Things to do.
#1 In the Missouri geology passage, repeat word for word the part that begins at the words "History of Missouri" and stops after "more readily utilized.".
#2 Why does the Missouri geology passage call the Quatenary formations the most valuable to man?
#3 According to the Missouri geology passage, how much land do the Alluvium deposits cover within the limits of Missouri?

Excerpt to read.
---*---

History of Greene County, Missouri
1883

R. I. Holcombe, Editing Historian


History of Missouri

Chapter 3: Geology of Missouri

Classification of Rocks—Quatenary Formation—Tertiary—Cretaceous—Carboniferous—Devonian—Silurian—Azoic—Economic Geology—Coal—Iron—Lead—Copper—Zinc— Building Stone—Marble—Gypsum—Lime—Clays—Paints— Springs—Water Power.


The stratified rocks of Missouri, as classified and treated of by Prof. G. C. Swallow, belong to the following divisions. I. Quatenary; II. Tertiary; III. Cretaceous; IV. Carboniferous; V. Devonian; VI. Silurian; VII. Azoic.

"The Quatenary formations, are the most recent, and the most valuable to man: valuable, because they can be more readily utilized.

The Quatenary formation in Missouri, embraces the Alluvium, 30 feet thick; Bottom Prairie, 80 feet thick; Bluff, 200 feet thick; and Drift, 155 feet thick. The latest deposits are those which constitute the Alluvium, and includes the soils, pebbles and sand, clays, vegetable mould, bog, iron ore, marls, etc.

The Alluvium deposits, cover an area, within the limits of Missouri, of more than four millions acres of land, which are not surpassed for fertility by any region of country on the globe.

The Bluff Prairie formation is confined to the low lands, which are washed by the two great rivers which course our eastern and western boundaries, and while it is only about half as extensive as the Alluvial, it is equally as rich and productive."

---*---

Supplied information.
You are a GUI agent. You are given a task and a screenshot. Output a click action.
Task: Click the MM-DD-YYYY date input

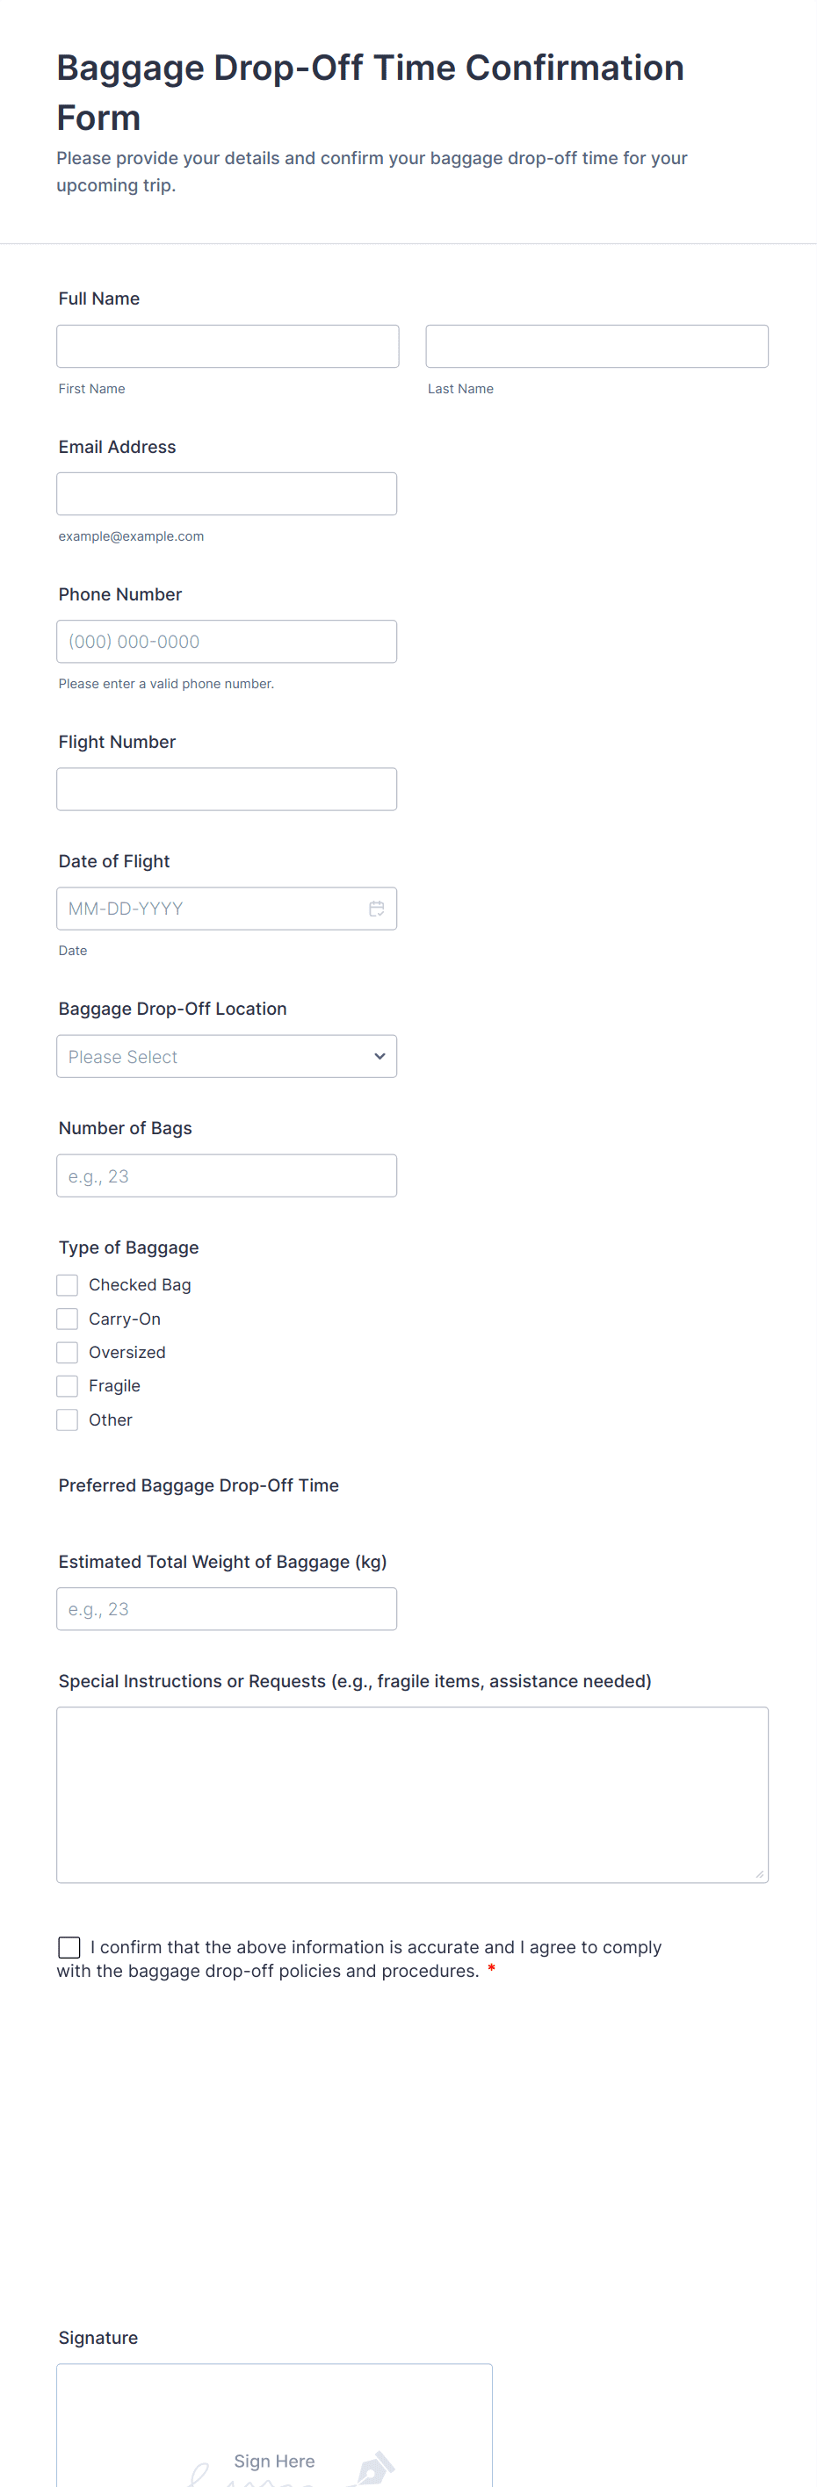[212, 908]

---*---

Exercise responses.
#1
History of Missouri

Chapter 3: Geology of Missouri

Classification of Rocks—Quatenary Formation—Tertiary—Cretaceous—Carboniferous—Devonian—Silurian—Azoic—Economic Geology—Coal—Iron—Lead—Copper—Zinc— Building Stone—Marble—Gypsum—Lime—Clays—Paints— Springs—Water Power.


The stratified rocks of Missouri, as classified and treated of by Prof. G. C. Swallow, belong to the following divisions. I. Quatenary; II. Tertiary; III. Cretaceous; IV. Carboniferous; V. Devonian; VI. Silurian; VII. Azoic.

"The Quatenary formations, are the most recent, and the most valuable to man: valuable, because they can be more readily utilized.

#2 The passage says they are the most valuable because they can be more readily utilized.

#3 More than four million acres.